La répartition des fraudes par catégories d’acteurs montre que la réalité est bien éloignée des commentaires médiatiques racoleurs et des discours politiques démagogiques remettant en cause la sécurité sociale et certains types d’assuré·es. En effet, si 52 % des fraudes sont commises par des assuré·es, celles-ci ne représentent que 18 % des montants. Rien d’étonnant à ce que les assuré·es soient sur représenté·es, ils sont infiniment plus nombreux·ses. En revanche, si 27 % des fraudes sont commises par des professionnel·les de santé, celles-ci représentent 68 % des montants.

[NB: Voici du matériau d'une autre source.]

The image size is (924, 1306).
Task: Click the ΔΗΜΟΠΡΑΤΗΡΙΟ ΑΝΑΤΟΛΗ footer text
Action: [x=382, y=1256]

Plus en détail, la répartition en pourcentage du nombre de fraudes commises comprend aussi les établissements de santé à hauteur de 21% des fraudes pour 14% des montants de fraudes et activités fautives détectées et stoppées. En termes de répartition par spécialités, c’est du côté des audioprothésistes (115 m€) des pharmacien·nes (62m€), des infirmier·ères (56 m€) et des centres de santé, parmi lesquels un grand nombre sont adossés à des groupes privés (39 m€), que les fraudes sont les plus importantes. La fraude détectée aux transports est aussi relativement importante puisque celle-ci a été de 42 millions d’euros en 2024, en croissance de 22% par rapport à l’année précédente.
- Augmenter la lutte contre la fraude comme seule solution ?
-
La fraude détectée semble être avant tout le fait de réseaux très organisés qui falsifient les documents et arnaquent les assuré⋅es grâce à des méthodes très diverses. C’est aussi le fait de professionnel⋅les qui profitent du système de protection sociale français pour s’enrichir. Parmi ceux-ci sont particulièrement représentés les centres de santé privés, notamment les officines de soins dentaires et ophtalmiques, adossés à des groupes lucratifs. Comme en témoigne la faillite du groupe Avec, ces centres obligatoirement associatifs alimentent des sociétés civiles immobilières lucratives, dont la marge financière est tirée d’un modèle économique équilibré par des surfacturations. La loi n° 2023-378 du 19 mai 2023 a rétabli l’obligation de déclaration préalable pour lutter contre de nombreux scandales de fraudes et de mauvais soins dentaires.
L’Assurance maladie indique renforcer son système de contrôle cette année encore avec une croissance importante des effectifs de contrôle, +10% depuis 2023 avec plus de 1600 agent⋅es. Si une part répressive est nécessaire, une modification des modes de financement des structures, une amélioration en amont des procédures administratives et de recouvrement entre professionnel⋅les et branche maladie devraient aussi faire partie de l’arsenal de l’assurance maladie.
Un véritable service public est aussi et sans doute la solution. Le développement du lucratif à tous les secteurs de la santé expose notre modèle de protection sociale à l’augmentation de ces fraudes. Outre le développement des centres de santé privés, le secteur des audioprothèses est très lucratif et quasi intégralement dans la main du privé, 6 entreprises fabricantes se partageant 90% du marché français aujourd’hui.
Contrairement aux idées préconçues, les chiffres révèlent que la fraude est avant tout orchestrée par le secteur marchand, qui déploie des stratégies sophistiquées de contournement afin de maximiser ses profits. Le principe de service public et la Sécurité sociale fondée sur une réponse aux besoins y sont diamétralement opposés.